G-Zero: Self-Play for Open-Ended Generation from Zero Data

· HF Daily Papers ·

G-Zero enables verifier-free self-play by using Hint-δ, an intrinsic reward measuring prediction shift between unassisted and hint-conditioned responses, training a Proposer to target the Generator's blind spots.

Categories: Research

Excerpt

Chengsong Huang, Haolin Liu, Tong Zheng, Runpeng Dai, Langlin Huang — Self-evolving LLMs excel in verifiable domains but struggle in open-ended tasks, where reliance on proxy LLM judges introduces capability bottlenecks and reward hacking. To overcome this, we introduce G-Zero, a verifier-free, co-evolutionary framework for autonomous self-improvement. Our core innovation is Hint-δ, an intrinsic reward that quantifies the predictive shift between a Generator model's unassisted response and its response conditioned on a self-generated hint. Using this signal, a Proposer model is trained via GRPO to continuously target the Generator's blind spots by synthesizing challenging queries and informative hints. The Generator is concurrently optimized via DPO to internalize these hint-guided improvements.
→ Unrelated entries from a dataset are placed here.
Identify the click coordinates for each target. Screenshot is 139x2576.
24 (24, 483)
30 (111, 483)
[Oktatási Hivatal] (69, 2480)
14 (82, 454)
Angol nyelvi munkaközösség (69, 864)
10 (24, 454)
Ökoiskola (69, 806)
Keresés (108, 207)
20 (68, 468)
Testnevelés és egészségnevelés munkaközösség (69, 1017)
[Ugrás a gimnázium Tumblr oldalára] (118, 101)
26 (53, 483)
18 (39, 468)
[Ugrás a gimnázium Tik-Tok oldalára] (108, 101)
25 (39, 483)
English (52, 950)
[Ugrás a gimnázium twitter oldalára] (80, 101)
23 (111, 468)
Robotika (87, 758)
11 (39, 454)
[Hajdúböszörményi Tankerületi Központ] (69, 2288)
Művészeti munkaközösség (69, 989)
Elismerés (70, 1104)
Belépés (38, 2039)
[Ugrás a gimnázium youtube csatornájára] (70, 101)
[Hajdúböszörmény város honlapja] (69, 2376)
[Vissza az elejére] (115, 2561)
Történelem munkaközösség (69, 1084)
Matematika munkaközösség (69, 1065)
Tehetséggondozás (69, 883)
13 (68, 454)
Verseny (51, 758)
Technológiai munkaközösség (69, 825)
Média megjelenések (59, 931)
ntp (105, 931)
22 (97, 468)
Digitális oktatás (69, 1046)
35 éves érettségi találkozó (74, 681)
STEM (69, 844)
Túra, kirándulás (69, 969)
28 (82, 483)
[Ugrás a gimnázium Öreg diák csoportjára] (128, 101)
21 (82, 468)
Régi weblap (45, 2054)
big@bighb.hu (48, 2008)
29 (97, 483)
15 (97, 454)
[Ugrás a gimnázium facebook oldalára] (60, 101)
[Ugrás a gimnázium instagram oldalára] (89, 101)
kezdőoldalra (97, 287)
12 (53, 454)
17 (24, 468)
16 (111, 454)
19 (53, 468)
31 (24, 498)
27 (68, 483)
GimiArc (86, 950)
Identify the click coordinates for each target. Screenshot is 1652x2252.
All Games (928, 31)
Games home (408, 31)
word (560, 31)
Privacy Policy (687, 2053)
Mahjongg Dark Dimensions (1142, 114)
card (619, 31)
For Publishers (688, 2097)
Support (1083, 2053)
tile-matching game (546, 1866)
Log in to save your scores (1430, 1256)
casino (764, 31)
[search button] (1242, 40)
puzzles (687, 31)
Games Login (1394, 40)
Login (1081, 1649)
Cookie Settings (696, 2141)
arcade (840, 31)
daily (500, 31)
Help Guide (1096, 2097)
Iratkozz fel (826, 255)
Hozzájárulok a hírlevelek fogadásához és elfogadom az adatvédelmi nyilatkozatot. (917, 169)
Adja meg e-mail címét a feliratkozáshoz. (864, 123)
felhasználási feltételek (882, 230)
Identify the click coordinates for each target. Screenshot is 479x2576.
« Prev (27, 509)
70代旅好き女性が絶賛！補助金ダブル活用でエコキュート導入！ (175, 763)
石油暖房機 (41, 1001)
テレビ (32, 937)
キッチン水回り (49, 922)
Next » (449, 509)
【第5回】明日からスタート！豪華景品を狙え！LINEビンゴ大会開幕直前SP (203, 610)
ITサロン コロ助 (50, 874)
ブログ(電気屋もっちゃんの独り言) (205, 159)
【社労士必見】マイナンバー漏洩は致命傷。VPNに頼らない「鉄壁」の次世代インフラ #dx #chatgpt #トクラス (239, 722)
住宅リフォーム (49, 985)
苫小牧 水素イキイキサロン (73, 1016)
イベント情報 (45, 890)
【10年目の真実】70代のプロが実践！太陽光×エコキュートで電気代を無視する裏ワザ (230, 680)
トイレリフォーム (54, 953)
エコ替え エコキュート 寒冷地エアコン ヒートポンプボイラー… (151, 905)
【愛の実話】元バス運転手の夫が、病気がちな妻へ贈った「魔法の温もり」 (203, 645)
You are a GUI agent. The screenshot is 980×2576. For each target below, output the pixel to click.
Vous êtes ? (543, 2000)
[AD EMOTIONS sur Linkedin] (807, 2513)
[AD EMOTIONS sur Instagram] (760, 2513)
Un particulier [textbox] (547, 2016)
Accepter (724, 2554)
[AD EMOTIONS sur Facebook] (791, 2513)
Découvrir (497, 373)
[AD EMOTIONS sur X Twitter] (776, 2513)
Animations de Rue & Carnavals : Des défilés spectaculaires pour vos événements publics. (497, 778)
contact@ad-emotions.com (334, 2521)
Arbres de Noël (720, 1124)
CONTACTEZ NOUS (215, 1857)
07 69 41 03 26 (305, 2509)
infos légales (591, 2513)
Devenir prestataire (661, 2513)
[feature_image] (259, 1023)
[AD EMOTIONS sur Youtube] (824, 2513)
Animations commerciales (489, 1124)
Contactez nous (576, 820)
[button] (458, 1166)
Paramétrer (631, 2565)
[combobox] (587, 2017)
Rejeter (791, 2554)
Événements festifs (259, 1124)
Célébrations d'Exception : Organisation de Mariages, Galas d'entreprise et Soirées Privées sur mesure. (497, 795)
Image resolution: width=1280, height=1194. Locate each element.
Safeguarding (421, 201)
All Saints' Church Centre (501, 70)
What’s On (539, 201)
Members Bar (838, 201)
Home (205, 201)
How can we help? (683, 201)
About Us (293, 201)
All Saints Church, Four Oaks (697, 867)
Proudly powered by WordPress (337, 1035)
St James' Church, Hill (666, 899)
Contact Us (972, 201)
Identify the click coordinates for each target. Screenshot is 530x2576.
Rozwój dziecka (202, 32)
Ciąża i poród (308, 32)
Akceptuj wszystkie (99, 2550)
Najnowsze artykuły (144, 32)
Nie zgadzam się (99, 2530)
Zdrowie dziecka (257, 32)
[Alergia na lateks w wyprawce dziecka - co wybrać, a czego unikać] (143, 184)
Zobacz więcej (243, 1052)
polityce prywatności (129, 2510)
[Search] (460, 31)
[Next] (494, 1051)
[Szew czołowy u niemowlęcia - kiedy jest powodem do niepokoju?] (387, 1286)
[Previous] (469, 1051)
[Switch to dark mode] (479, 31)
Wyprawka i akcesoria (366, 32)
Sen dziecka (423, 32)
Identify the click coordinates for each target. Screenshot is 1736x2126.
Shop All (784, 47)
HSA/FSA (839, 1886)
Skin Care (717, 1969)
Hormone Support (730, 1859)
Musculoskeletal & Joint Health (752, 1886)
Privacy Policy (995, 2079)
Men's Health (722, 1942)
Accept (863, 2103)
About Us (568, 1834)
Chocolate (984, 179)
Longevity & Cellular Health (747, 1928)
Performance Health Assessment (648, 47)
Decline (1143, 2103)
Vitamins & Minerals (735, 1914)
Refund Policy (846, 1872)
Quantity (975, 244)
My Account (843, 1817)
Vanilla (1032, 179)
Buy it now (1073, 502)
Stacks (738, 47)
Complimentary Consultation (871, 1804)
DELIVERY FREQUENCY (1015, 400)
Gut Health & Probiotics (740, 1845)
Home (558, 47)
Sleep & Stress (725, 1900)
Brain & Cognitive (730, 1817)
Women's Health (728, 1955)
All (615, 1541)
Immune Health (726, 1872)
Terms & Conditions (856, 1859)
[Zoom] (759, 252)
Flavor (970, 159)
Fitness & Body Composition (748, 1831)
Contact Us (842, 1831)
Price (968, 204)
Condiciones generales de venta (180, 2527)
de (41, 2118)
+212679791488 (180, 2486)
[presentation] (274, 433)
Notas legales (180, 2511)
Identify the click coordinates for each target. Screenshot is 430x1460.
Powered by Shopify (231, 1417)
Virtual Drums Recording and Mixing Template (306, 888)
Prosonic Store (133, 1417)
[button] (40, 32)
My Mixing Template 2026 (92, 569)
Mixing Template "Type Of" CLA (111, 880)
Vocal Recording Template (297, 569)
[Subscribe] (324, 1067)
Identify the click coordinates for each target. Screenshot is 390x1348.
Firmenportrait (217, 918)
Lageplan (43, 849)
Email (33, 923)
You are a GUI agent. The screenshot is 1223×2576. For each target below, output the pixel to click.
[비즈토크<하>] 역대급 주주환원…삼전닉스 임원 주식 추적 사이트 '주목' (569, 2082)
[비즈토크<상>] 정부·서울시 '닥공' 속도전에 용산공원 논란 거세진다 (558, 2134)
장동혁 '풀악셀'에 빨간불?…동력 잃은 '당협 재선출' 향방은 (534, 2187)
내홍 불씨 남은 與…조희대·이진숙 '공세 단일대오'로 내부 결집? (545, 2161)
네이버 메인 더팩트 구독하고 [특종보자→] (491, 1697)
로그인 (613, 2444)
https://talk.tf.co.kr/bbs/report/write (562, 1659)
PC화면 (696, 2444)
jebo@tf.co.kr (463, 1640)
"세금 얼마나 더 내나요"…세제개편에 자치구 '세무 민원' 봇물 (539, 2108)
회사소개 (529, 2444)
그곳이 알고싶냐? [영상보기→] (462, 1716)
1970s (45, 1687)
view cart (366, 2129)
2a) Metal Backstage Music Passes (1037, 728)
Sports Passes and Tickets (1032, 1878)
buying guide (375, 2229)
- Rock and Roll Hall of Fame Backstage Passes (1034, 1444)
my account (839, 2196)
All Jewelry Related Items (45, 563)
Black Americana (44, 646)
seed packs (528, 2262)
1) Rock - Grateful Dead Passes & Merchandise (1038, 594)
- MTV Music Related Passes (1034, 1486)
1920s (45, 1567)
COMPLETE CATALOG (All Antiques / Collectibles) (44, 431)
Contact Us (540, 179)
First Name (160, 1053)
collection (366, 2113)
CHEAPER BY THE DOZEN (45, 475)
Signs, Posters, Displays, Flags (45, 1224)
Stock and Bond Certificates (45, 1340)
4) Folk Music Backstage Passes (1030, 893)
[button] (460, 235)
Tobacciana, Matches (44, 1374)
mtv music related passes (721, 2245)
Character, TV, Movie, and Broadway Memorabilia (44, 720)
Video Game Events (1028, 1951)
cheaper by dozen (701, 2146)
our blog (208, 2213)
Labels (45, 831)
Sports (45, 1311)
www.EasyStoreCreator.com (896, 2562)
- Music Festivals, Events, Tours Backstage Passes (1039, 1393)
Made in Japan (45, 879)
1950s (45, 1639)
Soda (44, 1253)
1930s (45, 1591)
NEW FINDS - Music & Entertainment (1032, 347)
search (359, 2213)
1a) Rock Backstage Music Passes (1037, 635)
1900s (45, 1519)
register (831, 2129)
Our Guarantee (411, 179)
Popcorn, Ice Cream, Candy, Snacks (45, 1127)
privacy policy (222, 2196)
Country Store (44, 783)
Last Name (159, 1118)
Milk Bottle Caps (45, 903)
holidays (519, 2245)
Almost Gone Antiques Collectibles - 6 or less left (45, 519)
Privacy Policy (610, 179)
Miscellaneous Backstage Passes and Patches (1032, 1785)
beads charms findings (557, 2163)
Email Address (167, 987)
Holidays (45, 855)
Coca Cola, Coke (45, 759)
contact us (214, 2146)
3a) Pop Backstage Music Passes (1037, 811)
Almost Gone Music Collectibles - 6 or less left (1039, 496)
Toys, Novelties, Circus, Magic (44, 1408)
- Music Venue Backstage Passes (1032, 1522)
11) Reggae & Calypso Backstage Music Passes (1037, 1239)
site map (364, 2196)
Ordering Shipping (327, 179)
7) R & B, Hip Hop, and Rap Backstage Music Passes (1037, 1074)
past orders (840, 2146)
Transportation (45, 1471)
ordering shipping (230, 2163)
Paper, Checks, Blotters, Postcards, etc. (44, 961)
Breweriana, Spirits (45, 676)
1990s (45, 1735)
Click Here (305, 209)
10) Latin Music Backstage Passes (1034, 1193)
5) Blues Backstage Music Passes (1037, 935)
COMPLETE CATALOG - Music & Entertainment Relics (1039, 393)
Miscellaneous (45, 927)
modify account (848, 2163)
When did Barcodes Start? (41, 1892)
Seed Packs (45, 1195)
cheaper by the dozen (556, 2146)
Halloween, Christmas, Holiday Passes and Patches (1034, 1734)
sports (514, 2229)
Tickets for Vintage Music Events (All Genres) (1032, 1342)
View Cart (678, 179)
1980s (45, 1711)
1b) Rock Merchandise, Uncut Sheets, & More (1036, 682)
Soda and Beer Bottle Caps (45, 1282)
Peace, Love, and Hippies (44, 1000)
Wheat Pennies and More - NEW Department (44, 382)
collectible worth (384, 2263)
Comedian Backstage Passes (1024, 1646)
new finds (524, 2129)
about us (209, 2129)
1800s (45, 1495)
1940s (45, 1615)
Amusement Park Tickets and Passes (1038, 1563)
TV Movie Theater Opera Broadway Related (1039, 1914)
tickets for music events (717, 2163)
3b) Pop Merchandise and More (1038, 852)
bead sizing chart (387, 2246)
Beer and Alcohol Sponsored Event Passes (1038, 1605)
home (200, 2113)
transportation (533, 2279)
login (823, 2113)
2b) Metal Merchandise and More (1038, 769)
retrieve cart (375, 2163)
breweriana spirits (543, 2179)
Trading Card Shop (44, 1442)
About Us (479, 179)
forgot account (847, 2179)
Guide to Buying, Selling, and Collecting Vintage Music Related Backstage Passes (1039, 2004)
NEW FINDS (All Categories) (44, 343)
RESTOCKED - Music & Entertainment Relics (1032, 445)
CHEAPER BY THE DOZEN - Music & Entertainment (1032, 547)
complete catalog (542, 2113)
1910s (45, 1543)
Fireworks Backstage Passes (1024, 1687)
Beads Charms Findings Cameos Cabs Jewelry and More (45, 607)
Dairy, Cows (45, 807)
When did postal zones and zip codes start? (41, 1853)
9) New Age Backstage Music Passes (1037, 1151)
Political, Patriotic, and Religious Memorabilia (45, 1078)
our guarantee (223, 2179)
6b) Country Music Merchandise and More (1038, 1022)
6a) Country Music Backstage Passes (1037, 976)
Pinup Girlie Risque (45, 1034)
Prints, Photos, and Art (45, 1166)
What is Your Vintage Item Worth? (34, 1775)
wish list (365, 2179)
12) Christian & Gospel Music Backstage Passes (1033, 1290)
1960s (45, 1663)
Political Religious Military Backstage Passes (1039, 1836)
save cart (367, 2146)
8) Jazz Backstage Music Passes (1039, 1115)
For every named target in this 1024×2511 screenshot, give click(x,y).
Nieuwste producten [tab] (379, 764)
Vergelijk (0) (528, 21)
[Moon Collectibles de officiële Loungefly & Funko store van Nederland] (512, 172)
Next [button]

Theoretically, we prove a best-iterate suboptimality guarantee for an idealized standard-DPO version of G-Zero, provided that the Proposer induces sufficient exploration coverage and the data filteration keeps pseudo-label score noise low. By deriving supervision entirely from internal distributional dynamics, G-Zero bypasses the capability ceilings of external judges, providing a scalable, robust pathway for continuous LLM self-evolution across unverifiable domains.